• [WHAT IS EXPECTED]: Reproduce word for word the stretch of items from the line containing "How do I perform: Click" through the end of the items. Leave the pictures out of your answer.

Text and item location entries

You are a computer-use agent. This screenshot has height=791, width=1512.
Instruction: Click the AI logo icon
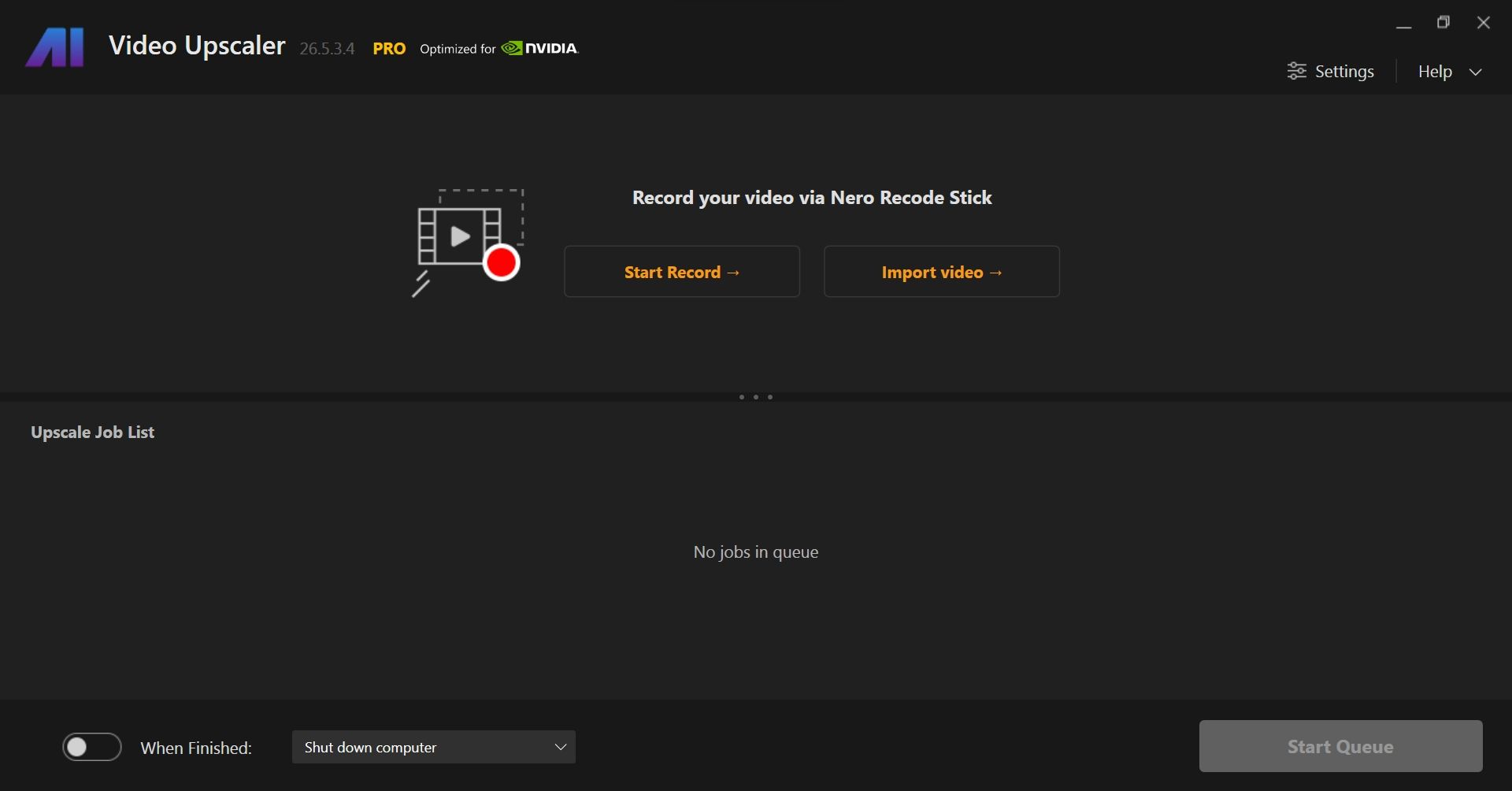point(54,48)
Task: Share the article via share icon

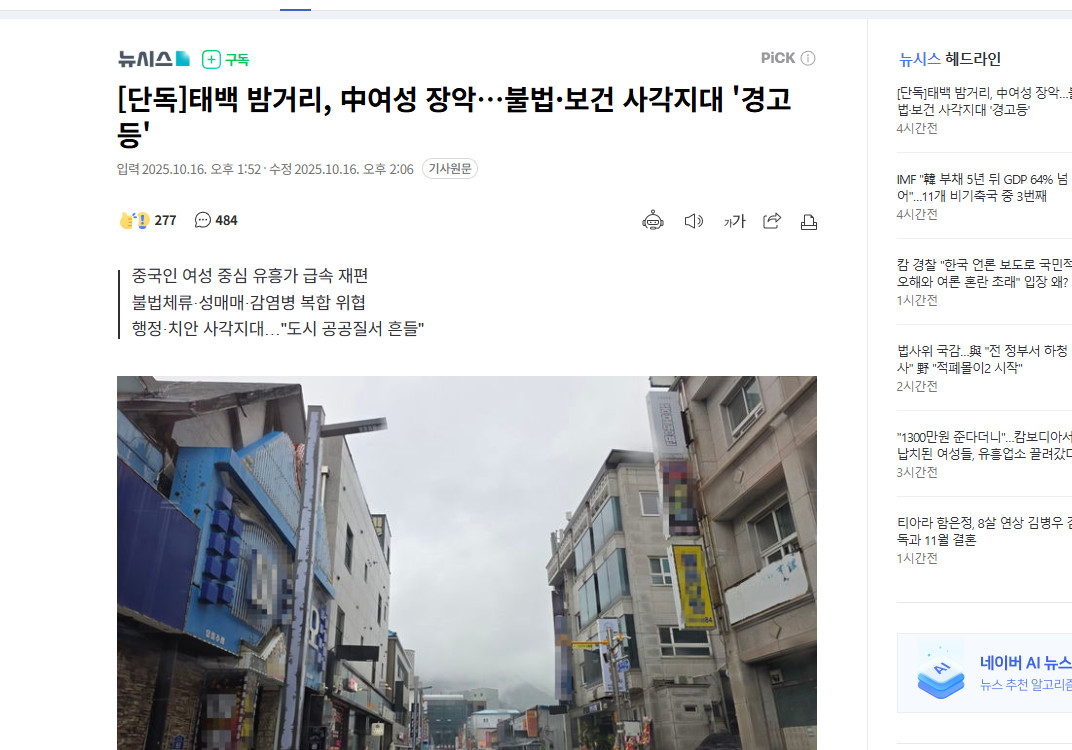Action: [x=772, y=220]
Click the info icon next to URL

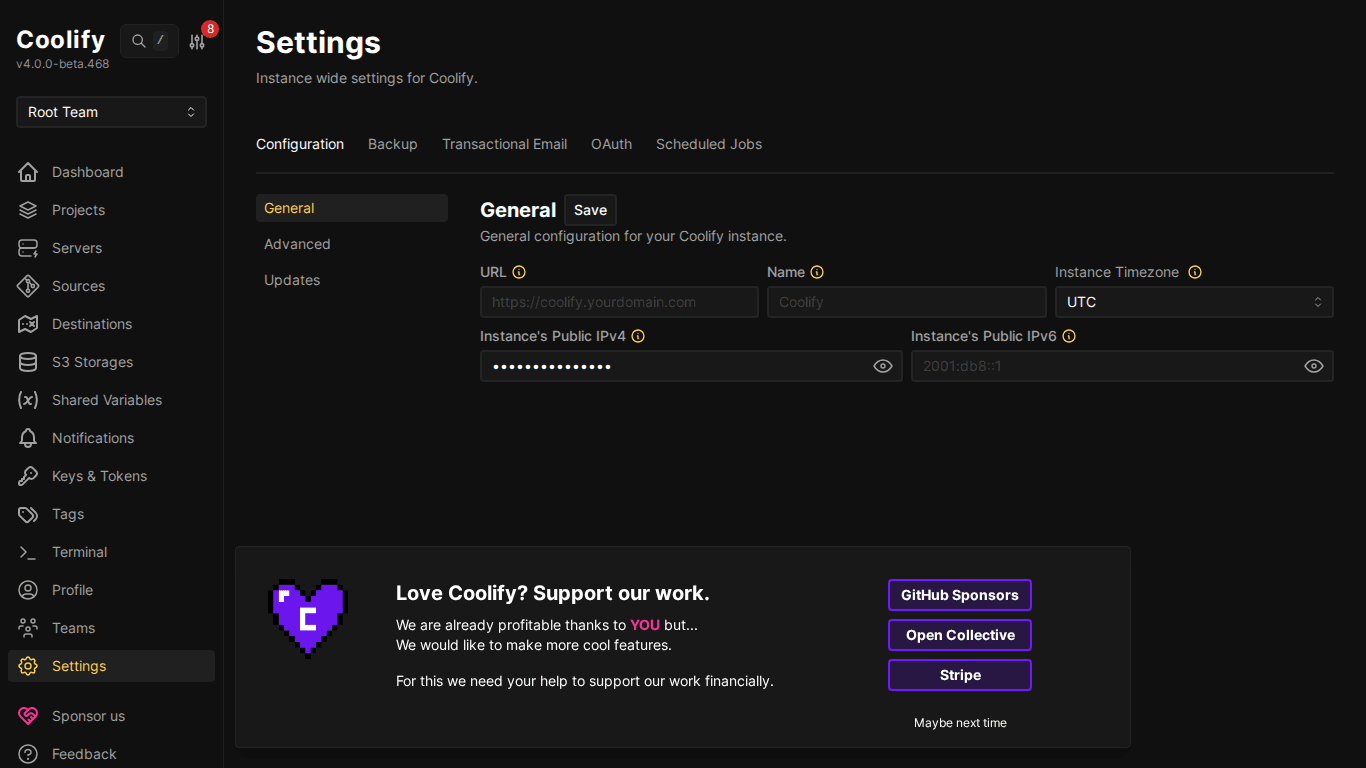pos(518,271)
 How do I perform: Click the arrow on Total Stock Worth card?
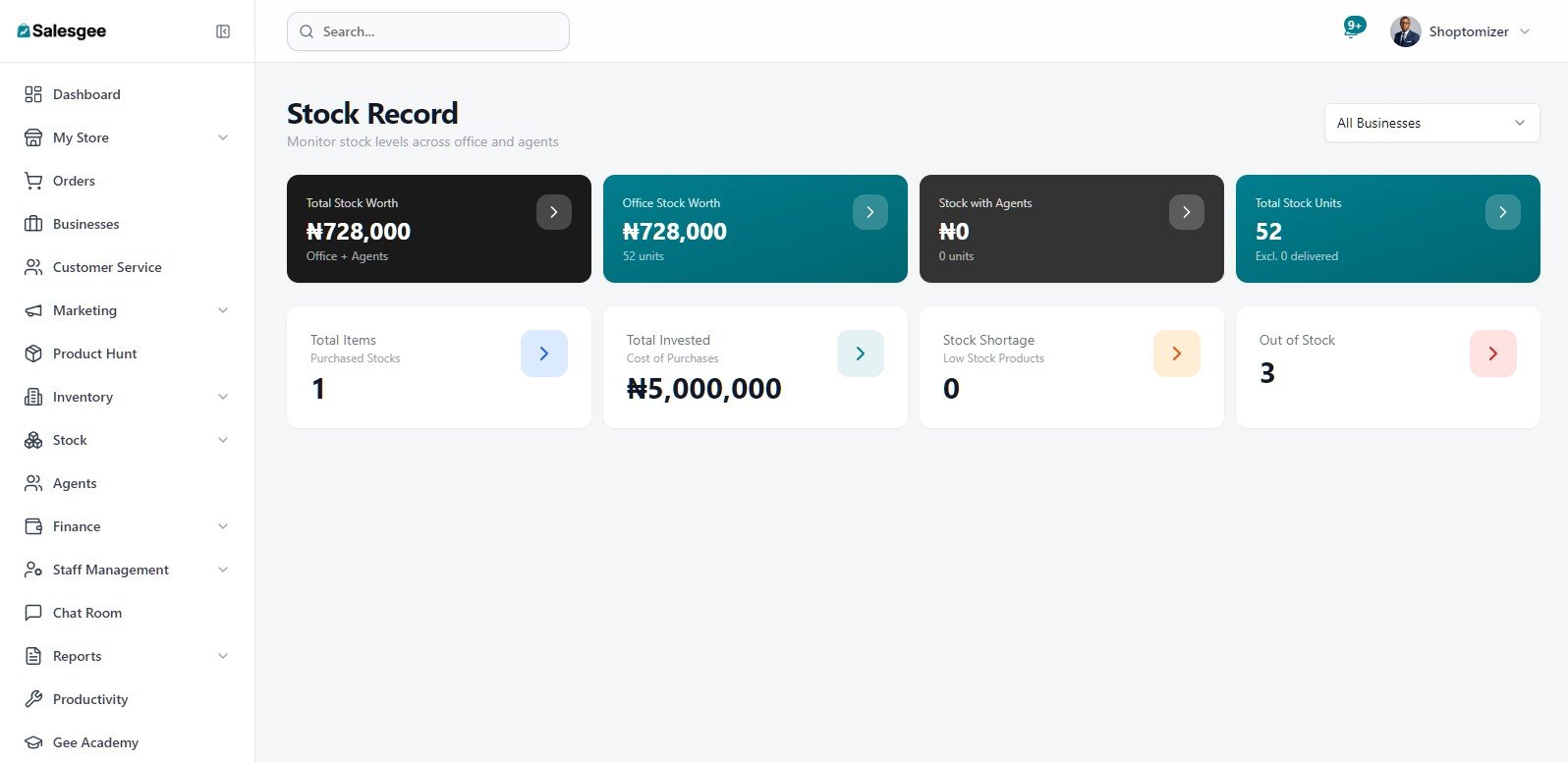click(x=554, y=212)
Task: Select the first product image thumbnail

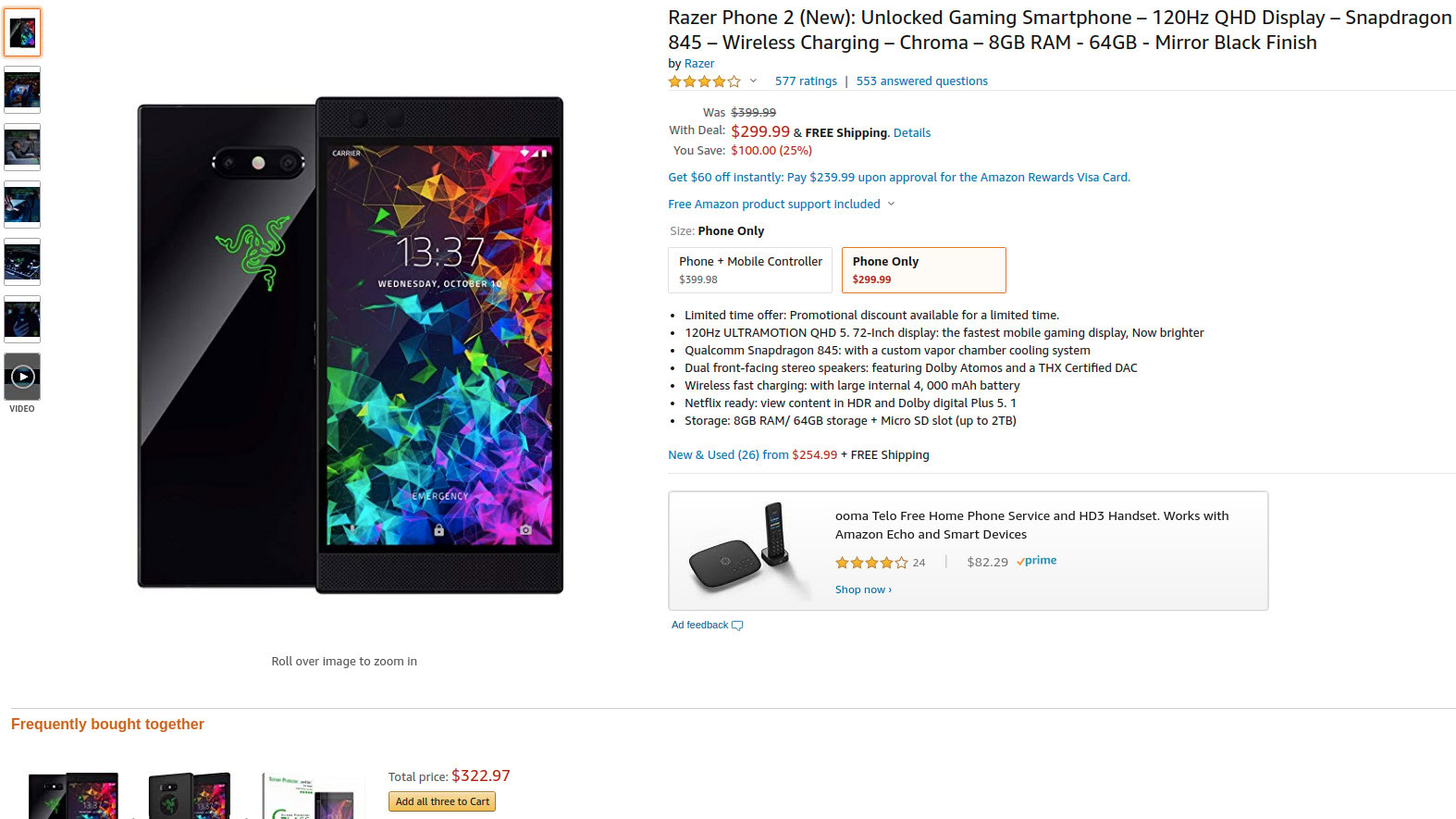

• [RESULT OF THIS TASK]:
 How do I perform: Click the arrow on Total Stock Worth card?
click(x=554, y=212)
Task: Select the first product image thumbnail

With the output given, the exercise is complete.